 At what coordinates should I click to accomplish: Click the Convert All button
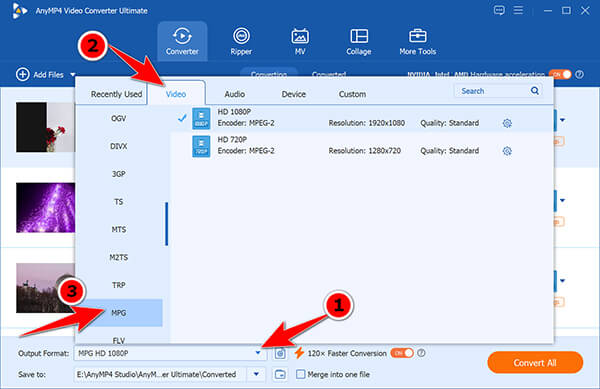click(x=535, y=363)
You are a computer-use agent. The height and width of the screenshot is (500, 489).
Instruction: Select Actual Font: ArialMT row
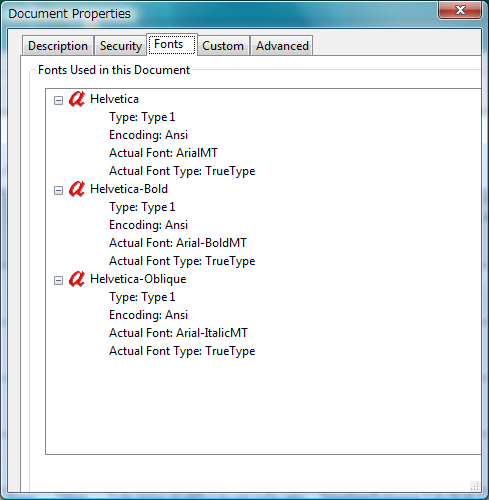coord(163,153)
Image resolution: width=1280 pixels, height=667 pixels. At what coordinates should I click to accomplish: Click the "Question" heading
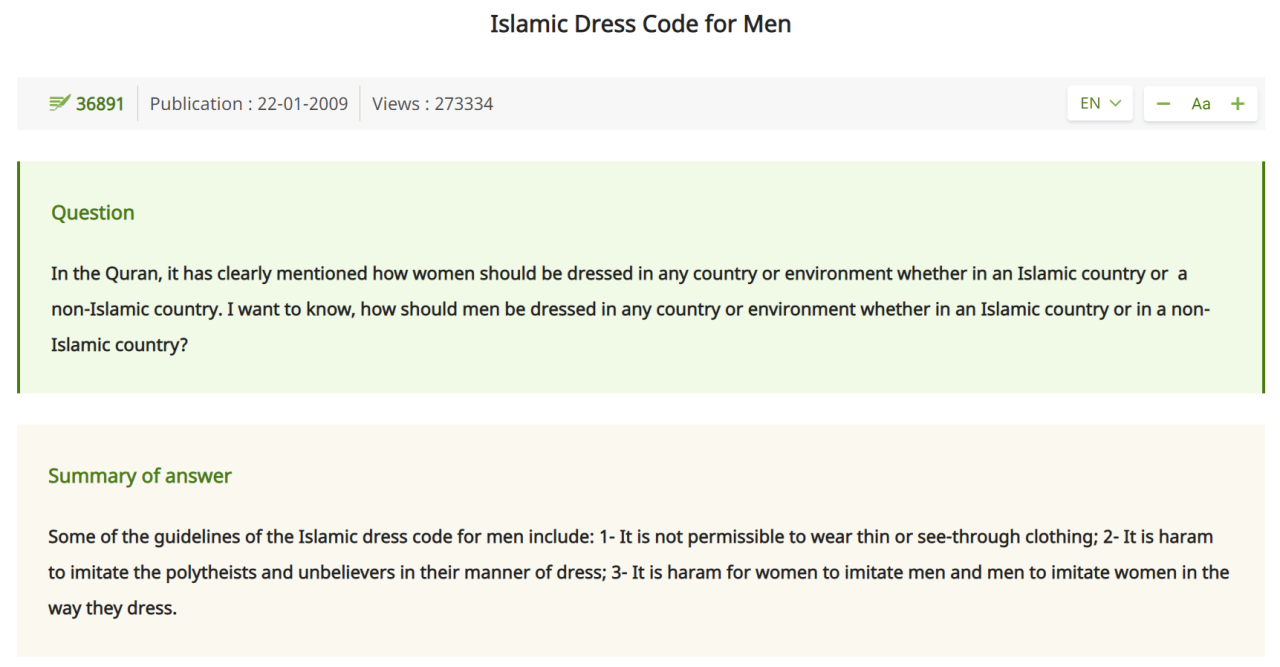[x=92, y=213]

□ □ □ □ □ □ □

● **WHAT YOU SHOULD DO**
Output these lines as a JSON list of strings, one string per line, skipping any blank lines, and leave the pictures out of your answer.

● **PROBLEM SOLUTION**
[
  " At what coordinates should I click to accomplish: Click the Convert All button",
  "click(x=535, y=363)",
  "You are a computer-use agent. The height and width of the screenshot is (500, 489).",
  "Instruction: Select Actual Font: ArialMT row",
  "coord(163,153)",
  "Image resolution: width=1280 pixels, height=667 pixels. At what coordinates should I click to accomplish: Click the \"Question\" heading",
  "[x=92, y=213]"
]